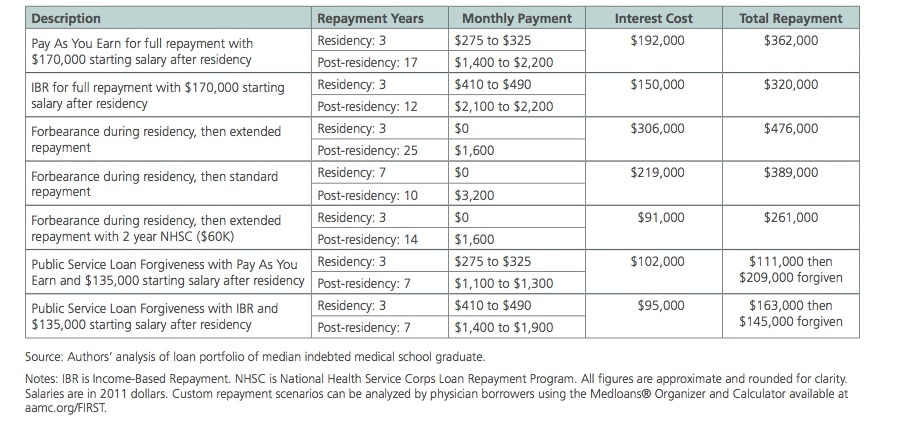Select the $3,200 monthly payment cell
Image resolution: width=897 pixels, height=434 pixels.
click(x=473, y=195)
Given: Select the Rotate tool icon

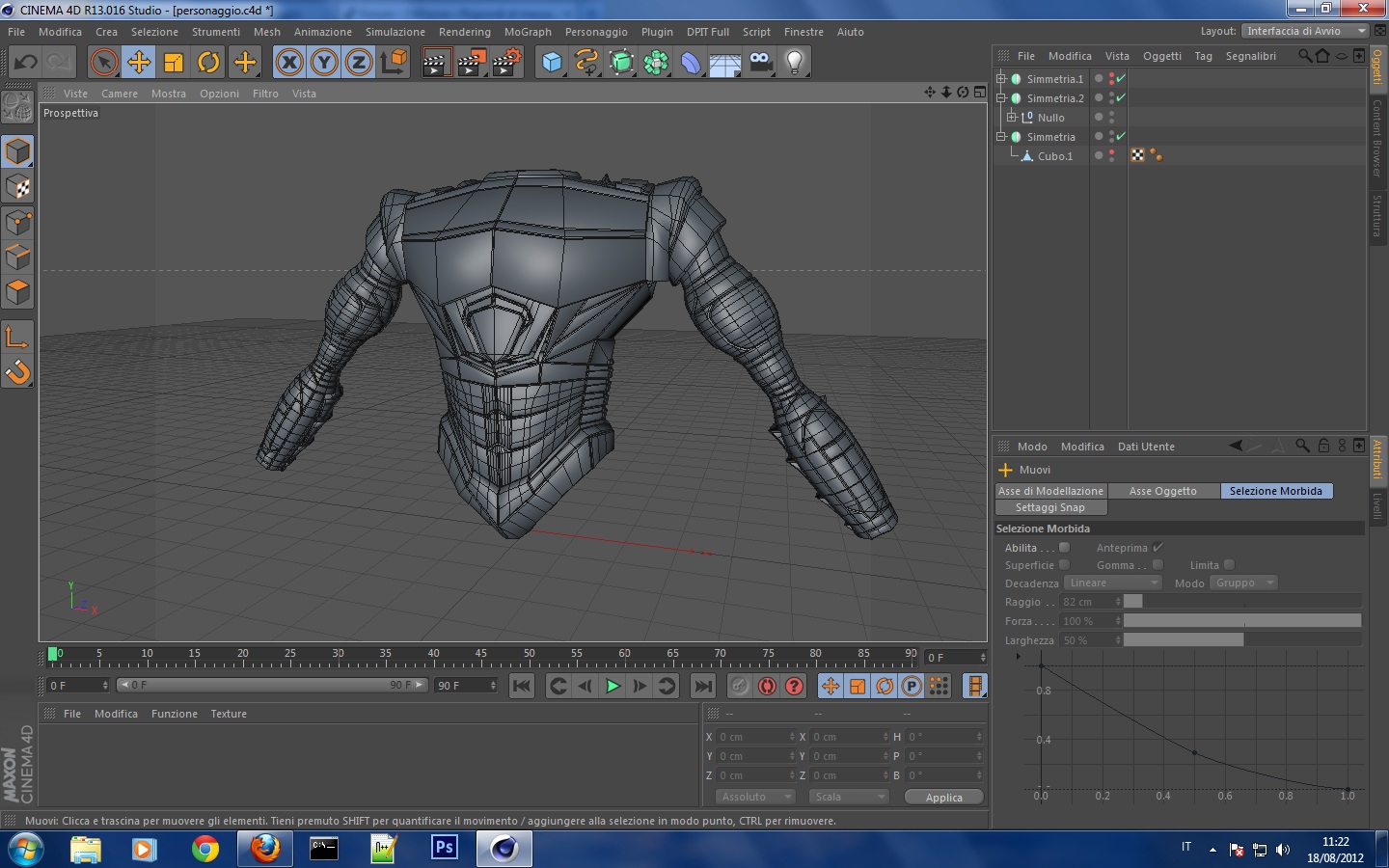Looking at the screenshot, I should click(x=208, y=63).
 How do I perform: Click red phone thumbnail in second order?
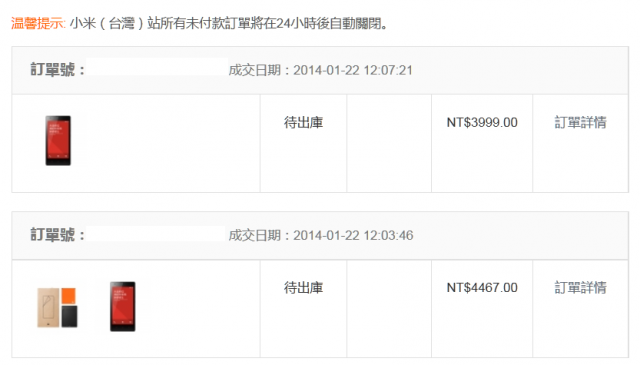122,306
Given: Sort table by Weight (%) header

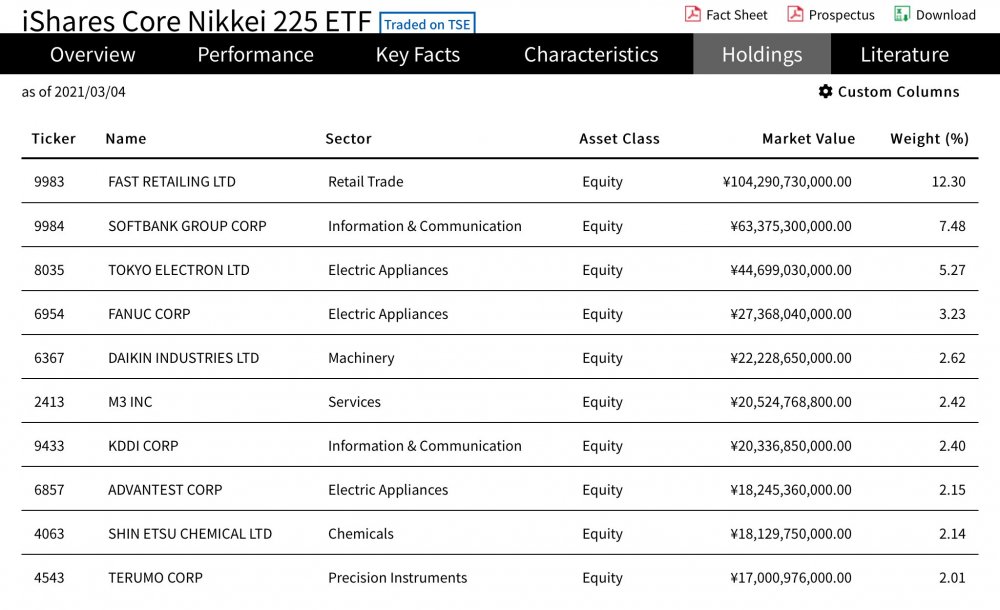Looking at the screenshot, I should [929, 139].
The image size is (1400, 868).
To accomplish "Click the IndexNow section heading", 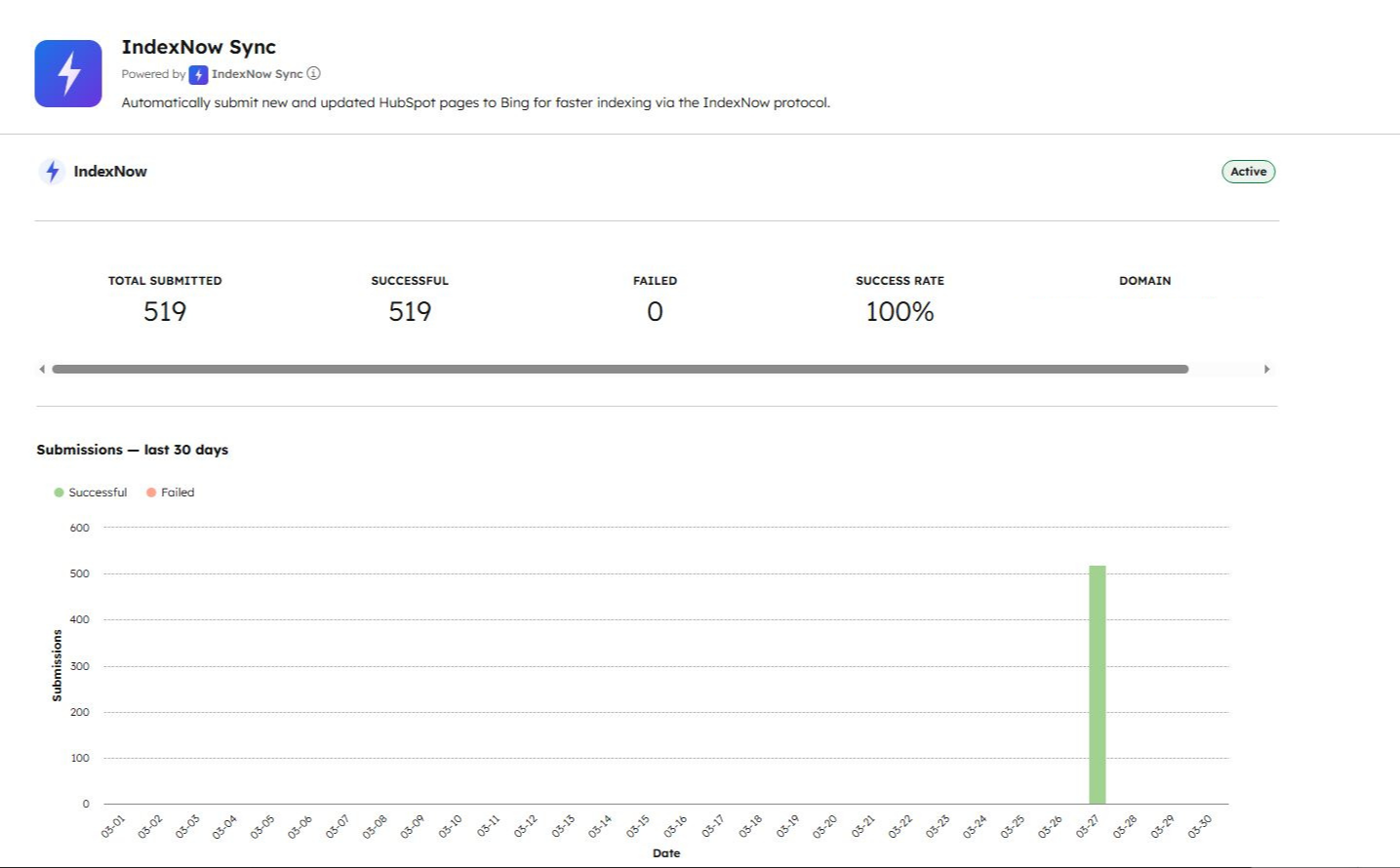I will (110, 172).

● Exercise directions: The answer must be the part of the records that opens with the line containing "Given: Select the Rotate tool icon" and closes with the line containing "The image size is (1400, 868).", reproduced exactly, with no pictures.

● Output of the exercise:
Given: Select the Rotate tool icon

Looking at the screenshot, I should click(x=208, y=63).
 How do I perform: Click red phone thumbnail in second order?
122,306
Given: Sort table by Weight (%) header

Looking at the screenshot, I should [929, 139].
The image size is (1400, 868).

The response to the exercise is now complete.